Based on that record, NJT filed a motion for summary judgment, contending that plaintiff had failed to perfect his tort claims by filing a notice of claim, which was required by the Tort Claims Act (TCA), N.J.S.A. 59:8-3. See Muhammad v. N.J. Transit, 176 N.J. 185, 194 (2003) (holding "that NJT is a public entity within the ambit of the TCA"). The trial judge agreed with NJT's argument and dismissed plaintiff's complaint.
On this appeal, plaintiff raises arguments that he did not present to the trial court. He now contends that NJT violated his rights under the New Jersey Law Against Discrimination, (LAD), N.J.S.A. 10:5-1 to -42, and the Federal Age Discrimination in Employment Act (ADA), 29 U.S.C.A. §§ 623(a), 631(a). Had he sued NJT under those statutes, he would not have been required to file a notice of tort claim. See Fuchilla v. Layman, 109 N.J. 319, 337-38 (1988).
We reject his contentions for several reasons. First, we will not consider arguments not presented to the trial court. Nieder v. Royal Indem. Ins. Co., 62 N.J. 229, 234 (1973). Second, if we consider the arguments, plaintiff's complaint, even viewed indulgently, did not plead facts sufficient to state a claim under the LAD or the ADA. See Printing Mart v. Sharp Elecs., 116 N.J. 739, 746 (1989). And, in his deposition, he stated that he was only intending to raise common law claims. He was required to file a notice of claim under the TCA within ninety days of the date on which his common law tort claims accrued. N.J.S.A. 59:8-3. Because he failed to do so, his claims are now barred. N.J.S.A. 59:8-8.
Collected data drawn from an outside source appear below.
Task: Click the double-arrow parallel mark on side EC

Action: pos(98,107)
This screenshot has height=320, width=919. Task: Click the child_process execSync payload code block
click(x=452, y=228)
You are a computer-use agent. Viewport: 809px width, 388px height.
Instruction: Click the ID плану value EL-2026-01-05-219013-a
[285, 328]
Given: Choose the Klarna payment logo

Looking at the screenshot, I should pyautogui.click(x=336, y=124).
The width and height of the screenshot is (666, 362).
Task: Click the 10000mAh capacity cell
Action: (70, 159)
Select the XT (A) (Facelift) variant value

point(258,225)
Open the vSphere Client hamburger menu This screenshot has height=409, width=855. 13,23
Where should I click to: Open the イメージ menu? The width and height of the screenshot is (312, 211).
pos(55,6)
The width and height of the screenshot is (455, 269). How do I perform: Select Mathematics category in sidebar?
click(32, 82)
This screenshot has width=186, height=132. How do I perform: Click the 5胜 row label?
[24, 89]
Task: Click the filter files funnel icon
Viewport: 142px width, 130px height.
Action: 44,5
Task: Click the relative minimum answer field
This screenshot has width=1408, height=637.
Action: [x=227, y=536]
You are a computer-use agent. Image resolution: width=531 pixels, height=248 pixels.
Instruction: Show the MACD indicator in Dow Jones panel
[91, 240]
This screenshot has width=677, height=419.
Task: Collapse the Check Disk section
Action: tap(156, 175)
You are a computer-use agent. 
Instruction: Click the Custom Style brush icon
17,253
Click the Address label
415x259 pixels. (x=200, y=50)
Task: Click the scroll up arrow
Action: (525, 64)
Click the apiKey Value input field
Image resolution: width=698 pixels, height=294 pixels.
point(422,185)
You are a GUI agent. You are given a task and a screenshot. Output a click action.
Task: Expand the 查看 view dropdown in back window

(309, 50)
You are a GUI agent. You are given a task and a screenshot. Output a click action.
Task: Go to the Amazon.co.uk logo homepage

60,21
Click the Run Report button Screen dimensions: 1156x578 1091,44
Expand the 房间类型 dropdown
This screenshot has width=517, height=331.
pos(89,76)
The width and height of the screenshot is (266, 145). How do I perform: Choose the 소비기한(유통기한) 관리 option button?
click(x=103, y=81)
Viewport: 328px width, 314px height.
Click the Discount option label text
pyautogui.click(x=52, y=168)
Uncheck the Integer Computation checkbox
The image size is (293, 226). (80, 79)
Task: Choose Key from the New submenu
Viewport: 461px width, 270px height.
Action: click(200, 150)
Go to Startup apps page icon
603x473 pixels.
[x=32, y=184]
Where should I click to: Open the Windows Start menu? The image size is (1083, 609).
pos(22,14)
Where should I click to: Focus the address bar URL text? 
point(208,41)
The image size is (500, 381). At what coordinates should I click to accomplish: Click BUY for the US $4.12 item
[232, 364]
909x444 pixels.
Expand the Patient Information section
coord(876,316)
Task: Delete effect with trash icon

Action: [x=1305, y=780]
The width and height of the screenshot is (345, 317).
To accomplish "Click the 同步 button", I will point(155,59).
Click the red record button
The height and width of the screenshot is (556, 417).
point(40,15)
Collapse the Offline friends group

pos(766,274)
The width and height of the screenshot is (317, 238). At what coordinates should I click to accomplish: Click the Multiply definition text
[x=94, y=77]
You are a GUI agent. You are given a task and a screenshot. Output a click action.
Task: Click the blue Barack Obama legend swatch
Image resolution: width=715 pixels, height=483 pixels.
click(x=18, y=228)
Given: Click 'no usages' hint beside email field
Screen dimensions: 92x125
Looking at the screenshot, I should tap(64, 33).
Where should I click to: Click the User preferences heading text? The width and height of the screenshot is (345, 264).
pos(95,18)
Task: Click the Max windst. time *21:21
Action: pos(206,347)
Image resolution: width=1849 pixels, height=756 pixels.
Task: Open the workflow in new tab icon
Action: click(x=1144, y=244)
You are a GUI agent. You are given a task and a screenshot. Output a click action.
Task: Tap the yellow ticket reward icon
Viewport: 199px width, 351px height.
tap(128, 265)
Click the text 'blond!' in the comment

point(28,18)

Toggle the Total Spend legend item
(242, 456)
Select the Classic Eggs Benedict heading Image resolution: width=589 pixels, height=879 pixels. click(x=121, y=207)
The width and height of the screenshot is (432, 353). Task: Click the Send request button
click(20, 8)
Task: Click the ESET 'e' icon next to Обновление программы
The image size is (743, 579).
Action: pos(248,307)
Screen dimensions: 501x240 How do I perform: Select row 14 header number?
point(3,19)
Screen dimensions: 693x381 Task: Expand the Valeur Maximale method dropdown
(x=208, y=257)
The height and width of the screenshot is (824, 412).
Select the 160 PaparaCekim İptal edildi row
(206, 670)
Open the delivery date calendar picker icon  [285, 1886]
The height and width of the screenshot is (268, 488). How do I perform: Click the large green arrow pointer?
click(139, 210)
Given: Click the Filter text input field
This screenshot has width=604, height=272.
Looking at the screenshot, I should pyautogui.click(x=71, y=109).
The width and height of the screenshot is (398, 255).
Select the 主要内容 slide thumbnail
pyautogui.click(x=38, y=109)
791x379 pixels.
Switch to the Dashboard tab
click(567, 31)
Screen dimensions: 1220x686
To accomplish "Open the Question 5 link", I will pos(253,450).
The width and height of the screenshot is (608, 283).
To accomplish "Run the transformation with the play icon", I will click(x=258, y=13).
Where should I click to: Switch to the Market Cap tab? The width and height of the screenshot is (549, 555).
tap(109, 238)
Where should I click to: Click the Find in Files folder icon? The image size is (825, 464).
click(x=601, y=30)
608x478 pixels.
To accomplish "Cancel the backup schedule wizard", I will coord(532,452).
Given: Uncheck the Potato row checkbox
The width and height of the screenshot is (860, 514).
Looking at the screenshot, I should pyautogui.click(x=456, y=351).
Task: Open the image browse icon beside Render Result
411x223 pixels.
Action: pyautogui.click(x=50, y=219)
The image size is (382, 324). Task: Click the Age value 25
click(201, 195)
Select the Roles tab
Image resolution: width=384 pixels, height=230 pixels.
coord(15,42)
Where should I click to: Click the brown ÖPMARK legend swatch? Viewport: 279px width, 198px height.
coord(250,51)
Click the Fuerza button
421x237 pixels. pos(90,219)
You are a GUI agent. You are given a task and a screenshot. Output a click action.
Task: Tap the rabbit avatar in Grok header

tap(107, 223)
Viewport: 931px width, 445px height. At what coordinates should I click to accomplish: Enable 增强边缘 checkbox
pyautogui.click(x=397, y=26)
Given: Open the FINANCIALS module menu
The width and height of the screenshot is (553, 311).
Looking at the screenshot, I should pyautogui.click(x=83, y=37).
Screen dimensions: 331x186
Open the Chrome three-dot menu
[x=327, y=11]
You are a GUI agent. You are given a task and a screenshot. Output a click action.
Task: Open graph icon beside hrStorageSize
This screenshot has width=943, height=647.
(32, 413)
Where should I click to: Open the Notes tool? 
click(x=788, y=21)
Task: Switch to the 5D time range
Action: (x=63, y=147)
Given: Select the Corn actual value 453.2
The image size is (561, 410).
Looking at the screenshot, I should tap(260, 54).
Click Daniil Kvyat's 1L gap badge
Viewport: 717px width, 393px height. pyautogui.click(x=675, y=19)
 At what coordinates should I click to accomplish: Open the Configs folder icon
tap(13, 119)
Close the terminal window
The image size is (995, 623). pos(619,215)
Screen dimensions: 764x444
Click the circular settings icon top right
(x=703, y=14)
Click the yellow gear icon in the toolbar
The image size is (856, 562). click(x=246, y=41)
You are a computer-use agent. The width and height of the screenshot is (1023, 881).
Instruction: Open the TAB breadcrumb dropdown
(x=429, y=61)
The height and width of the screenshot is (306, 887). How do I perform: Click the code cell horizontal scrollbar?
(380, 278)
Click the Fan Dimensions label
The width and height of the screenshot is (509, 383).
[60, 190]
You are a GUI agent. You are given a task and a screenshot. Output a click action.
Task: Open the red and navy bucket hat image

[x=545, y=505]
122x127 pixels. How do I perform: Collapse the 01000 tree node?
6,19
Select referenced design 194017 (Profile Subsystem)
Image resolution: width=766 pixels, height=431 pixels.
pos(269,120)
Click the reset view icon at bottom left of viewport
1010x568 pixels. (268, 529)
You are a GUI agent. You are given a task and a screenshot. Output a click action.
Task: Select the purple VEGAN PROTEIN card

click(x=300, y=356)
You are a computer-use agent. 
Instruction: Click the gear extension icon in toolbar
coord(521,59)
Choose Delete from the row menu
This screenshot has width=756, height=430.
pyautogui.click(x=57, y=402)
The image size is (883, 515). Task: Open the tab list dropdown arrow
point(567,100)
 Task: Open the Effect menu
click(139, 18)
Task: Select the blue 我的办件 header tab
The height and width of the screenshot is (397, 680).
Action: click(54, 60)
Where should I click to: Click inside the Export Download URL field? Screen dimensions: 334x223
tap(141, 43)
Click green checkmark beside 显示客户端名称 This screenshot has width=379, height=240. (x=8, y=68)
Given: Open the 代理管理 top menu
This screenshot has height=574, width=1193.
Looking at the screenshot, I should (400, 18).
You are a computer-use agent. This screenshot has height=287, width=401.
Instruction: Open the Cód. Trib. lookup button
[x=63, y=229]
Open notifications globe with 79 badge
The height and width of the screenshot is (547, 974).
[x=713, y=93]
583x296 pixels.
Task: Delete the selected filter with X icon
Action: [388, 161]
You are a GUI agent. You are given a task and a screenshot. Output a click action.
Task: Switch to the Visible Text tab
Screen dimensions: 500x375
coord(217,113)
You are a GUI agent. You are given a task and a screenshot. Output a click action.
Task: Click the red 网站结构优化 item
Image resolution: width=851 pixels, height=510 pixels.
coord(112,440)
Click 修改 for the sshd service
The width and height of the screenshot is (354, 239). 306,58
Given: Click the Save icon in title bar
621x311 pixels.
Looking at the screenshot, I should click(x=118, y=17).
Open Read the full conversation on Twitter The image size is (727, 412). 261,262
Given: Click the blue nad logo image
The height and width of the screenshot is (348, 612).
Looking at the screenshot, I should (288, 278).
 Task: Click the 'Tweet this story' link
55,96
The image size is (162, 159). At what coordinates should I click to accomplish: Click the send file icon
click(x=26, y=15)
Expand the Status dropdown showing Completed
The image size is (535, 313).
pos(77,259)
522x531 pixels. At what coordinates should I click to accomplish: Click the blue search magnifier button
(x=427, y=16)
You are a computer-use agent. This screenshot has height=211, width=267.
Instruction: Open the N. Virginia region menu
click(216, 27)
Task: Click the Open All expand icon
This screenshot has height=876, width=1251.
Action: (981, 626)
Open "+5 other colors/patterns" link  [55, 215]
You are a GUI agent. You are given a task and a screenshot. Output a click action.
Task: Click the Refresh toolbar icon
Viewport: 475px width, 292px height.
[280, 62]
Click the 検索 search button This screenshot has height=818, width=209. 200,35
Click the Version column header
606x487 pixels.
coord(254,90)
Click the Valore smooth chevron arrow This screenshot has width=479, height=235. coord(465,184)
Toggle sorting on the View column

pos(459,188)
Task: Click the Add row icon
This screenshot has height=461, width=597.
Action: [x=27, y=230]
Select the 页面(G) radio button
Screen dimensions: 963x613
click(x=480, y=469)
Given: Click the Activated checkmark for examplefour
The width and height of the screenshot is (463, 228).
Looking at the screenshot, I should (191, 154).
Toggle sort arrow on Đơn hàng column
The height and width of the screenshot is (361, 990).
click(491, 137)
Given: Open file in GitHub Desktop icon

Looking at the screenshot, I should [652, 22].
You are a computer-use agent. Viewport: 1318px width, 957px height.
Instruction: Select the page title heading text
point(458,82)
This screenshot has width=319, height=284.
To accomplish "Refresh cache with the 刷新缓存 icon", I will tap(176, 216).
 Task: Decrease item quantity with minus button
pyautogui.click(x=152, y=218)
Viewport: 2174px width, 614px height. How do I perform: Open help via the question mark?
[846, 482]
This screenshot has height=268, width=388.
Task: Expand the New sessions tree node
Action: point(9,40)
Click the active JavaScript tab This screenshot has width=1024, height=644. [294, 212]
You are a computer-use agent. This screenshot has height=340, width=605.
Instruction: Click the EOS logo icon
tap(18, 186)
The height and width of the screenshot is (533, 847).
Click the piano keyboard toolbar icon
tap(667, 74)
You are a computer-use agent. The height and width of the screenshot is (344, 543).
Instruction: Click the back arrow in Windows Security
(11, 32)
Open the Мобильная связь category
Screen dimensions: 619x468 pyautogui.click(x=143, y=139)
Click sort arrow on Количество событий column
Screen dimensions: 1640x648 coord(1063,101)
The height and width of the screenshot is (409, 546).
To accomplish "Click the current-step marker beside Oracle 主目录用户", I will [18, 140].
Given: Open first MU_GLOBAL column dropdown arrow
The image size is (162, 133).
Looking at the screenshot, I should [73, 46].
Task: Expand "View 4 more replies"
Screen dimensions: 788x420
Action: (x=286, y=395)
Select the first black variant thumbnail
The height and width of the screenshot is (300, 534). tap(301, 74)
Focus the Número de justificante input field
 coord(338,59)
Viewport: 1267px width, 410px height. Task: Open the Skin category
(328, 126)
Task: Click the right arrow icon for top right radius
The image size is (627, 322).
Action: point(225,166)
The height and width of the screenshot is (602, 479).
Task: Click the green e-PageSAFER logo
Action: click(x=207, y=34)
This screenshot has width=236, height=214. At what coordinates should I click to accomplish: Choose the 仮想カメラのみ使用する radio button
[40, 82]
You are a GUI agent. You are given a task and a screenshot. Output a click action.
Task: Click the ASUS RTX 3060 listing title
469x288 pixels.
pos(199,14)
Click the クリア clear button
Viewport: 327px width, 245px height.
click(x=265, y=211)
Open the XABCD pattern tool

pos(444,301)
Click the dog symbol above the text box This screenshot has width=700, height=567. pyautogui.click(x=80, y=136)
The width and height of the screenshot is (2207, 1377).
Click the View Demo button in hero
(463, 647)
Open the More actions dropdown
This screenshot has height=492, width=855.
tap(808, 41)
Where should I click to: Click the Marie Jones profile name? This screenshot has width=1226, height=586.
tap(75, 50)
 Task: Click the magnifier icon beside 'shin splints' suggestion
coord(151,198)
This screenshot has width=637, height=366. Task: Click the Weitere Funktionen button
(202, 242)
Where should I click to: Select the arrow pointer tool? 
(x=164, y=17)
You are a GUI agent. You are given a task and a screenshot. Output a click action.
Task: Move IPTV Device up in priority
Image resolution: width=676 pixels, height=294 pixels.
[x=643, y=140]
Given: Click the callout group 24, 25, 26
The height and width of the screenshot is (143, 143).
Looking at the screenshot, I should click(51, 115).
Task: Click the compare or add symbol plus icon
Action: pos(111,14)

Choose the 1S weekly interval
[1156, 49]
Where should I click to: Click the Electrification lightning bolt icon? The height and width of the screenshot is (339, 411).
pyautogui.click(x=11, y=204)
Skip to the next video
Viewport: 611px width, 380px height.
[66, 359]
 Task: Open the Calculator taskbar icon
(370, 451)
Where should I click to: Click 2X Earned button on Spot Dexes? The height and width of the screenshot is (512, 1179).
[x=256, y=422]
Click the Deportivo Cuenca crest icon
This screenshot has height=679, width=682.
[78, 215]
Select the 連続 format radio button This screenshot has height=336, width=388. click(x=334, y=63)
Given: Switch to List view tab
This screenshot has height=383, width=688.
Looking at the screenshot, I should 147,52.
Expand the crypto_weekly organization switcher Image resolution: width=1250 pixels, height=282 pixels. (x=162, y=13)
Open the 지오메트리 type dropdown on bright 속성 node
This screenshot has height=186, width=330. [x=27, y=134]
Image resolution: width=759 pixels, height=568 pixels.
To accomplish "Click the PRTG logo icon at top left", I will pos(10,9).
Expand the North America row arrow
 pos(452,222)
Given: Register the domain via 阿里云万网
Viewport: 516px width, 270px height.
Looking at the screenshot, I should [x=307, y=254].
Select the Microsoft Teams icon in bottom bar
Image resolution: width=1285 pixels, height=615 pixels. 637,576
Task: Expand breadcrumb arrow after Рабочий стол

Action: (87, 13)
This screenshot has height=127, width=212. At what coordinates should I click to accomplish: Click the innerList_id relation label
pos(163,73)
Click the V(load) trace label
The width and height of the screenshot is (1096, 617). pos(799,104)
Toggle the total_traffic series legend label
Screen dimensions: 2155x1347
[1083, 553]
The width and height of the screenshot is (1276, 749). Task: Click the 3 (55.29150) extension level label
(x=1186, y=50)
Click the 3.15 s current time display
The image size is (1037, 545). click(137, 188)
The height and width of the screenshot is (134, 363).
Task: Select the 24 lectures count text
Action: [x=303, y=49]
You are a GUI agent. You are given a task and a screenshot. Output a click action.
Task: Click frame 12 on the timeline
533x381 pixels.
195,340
Finally, even if plaintiff had raised disability discrimination claims, they would have been without merit. An employer is not required to accommodate a disabled employee by permitting the employee to remain absent from work indefinitely. See Mitchell v. Washingtonville Cent. Sch. Dist., 190 F.3d 1, 9 (2d Cir. 1999). Plaintiff's additional appellate arguments are without sufficient merit to warrant discussion in a written opinion. R. 2:11-3(e)(1)(E).